From the line containing "Where should I click to: Click the line" through the last line, print the records exactly and nothing else.
(RECORDS TO USE Opens)
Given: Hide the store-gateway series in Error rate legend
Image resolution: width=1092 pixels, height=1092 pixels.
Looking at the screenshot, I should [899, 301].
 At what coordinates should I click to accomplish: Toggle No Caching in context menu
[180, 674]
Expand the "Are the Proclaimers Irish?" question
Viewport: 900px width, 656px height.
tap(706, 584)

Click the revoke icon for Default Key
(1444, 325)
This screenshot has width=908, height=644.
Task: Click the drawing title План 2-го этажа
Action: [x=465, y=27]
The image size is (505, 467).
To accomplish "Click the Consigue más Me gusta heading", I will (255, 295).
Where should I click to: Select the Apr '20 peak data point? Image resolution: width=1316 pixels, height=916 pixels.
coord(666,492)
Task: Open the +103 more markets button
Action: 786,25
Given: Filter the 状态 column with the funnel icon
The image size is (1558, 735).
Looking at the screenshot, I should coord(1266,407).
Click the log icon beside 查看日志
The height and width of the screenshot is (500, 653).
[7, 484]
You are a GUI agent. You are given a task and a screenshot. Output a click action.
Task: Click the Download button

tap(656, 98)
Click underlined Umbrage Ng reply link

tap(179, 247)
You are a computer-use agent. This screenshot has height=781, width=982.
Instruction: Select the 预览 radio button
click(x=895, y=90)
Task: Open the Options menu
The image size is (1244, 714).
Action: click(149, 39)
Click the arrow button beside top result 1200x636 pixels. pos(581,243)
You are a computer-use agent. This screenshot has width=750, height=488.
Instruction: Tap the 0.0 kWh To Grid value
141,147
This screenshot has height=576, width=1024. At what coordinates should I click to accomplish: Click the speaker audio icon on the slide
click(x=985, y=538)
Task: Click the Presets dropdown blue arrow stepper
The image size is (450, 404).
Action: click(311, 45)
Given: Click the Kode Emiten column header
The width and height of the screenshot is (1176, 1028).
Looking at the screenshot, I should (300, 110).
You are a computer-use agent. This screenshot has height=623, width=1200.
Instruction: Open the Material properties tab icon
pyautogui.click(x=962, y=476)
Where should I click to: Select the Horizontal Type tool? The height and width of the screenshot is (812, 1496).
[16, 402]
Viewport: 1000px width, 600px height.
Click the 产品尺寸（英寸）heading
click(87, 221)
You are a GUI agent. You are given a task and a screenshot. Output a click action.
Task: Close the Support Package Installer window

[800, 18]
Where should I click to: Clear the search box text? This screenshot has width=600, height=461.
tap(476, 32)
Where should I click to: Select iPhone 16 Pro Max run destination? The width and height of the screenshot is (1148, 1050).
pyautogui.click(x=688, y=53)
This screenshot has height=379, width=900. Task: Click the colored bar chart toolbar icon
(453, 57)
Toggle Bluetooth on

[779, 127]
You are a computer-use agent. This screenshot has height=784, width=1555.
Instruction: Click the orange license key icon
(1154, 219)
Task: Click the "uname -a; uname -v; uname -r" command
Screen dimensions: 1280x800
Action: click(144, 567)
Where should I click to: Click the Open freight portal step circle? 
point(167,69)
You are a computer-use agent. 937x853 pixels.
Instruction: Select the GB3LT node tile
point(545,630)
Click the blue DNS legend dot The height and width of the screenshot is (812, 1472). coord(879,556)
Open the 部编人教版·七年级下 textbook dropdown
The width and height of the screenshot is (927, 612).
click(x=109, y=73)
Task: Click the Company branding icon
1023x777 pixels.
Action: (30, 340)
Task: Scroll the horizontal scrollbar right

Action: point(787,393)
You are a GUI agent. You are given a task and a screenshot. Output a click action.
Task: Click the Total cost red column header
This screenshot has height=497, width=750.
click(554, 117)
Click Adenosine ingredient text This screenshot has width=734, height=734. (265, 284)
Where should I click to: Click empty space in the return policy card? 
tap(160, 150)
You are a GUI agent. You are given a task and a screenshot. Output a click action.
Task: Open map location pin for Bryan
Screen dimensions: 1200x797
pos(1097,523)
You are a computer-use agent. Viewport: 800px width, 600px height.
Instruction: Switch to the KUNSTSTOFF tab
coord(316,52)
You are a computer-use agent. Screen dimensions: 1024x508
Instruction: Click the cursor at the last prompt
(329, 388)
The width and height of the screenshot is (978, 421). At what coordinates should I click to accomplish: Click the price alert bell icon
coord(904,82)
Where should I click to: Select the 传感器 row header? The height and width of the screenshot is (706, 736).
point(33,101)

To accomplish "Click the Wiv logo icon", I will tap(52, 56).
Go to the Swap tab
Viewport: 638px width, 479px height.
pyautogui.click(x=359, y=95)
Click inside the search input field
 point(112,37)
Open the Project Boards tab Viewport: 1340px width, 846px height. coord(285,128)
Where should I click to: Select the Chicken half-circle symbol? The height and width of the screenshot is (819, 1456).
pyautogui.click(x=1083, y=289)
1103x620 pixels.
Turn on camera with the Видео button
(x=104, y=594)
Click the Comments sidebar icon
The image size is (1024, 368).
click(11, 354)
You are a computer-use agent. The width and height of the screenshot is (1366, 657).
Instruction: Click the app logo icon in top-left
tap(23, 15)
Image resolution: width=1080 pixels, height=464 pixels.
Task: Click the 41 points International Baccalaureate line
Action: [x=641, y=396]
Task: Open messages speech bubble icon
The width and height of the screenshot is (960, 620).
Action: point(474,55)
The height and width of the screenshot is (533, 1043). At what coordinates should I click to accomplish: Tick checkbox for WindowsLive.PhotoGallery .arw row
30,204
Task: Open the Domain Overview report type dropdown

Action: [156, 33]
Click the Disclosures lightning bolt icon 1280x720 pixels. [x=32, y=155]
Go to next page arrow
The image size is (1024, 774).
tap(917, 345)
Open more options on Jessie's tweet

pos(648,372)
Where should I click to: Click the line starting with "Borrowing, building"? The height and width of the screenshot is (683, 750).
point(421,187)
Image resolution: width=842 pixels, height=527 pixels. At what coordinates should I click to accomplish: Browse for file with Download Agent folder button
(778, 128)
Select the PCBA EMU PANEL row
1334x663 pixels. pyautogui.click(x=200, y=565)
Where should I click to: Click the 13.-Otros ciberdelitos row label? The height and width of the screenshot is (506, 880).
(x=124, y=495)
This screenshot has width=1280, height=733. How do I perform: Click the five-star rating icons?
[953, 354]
(RECORDS TO USE Closes)
- **SOLUTION BELOW**
Where should I click to: Click the line starting with "Borrowing, building"? The height and width of the screenshot is (683, 750).
point(421,187)
Image resolution: width=842 pixels, height=527 pixels. At what coordinates should I click to accomplish: Browse for file with Download Agent folder button
(778, 128)
Select the PCBA EMU PANEL row
1334x663 pixels. pyautogui.click(x=200, y=565)
Where should I click to: Click the 13.-Otros ciberdelitos row label? The height and width of the screenshot is (506, 880).
(x=124, y=495)
This screenshot has width=1280, height=733. How do I perform: Click the five-star rating icons?
[953, 354]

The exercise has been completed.